THE PROBLEM »
Below are records; from the line containing "768x416 pixels. At" through the very last line, output each line exactly. No pictures.

(Stored records)
○ ○ ○ ○ ○ ○ ○

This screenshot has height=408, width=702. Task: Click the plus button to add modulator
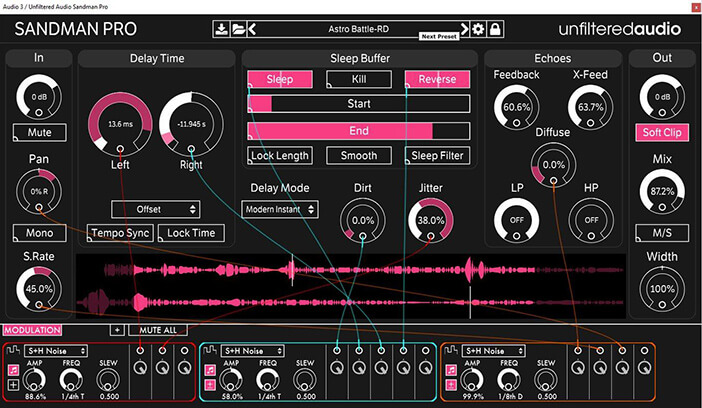(x=116, y=329)
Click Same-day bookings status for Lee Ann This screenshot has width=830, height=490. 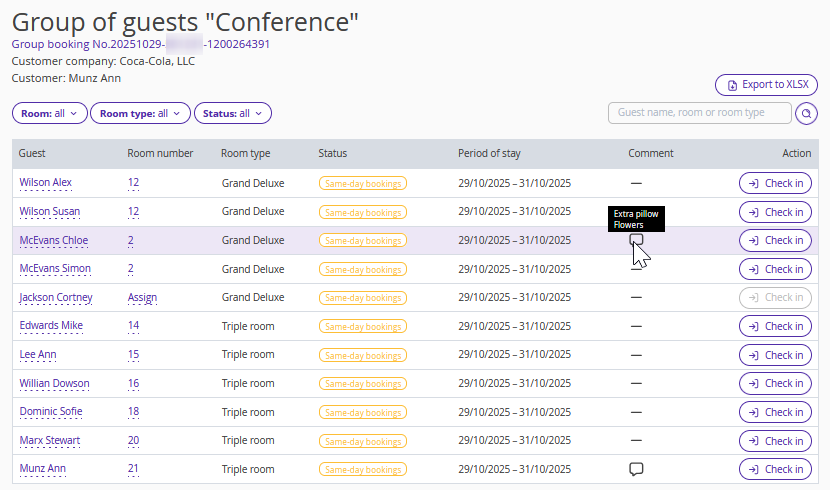point(362,355)
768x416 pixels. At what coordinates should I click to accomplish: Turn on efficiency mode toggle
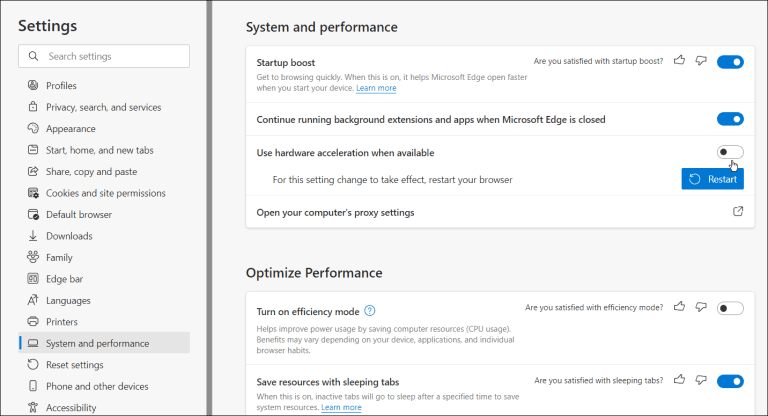[x=730, y=308]
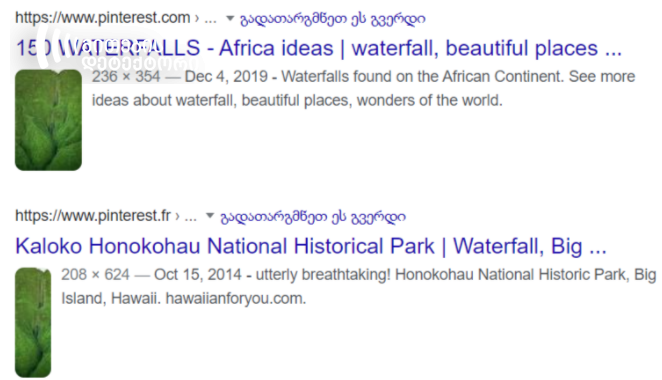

○ ○ ○ ○ ○ ○ ○

SOLUTION TO THIS PROBLEM »
768x416 pixels. At what coordinates should I click to accomplish: Turn on efficiency mode toggle
[x=730, y=308]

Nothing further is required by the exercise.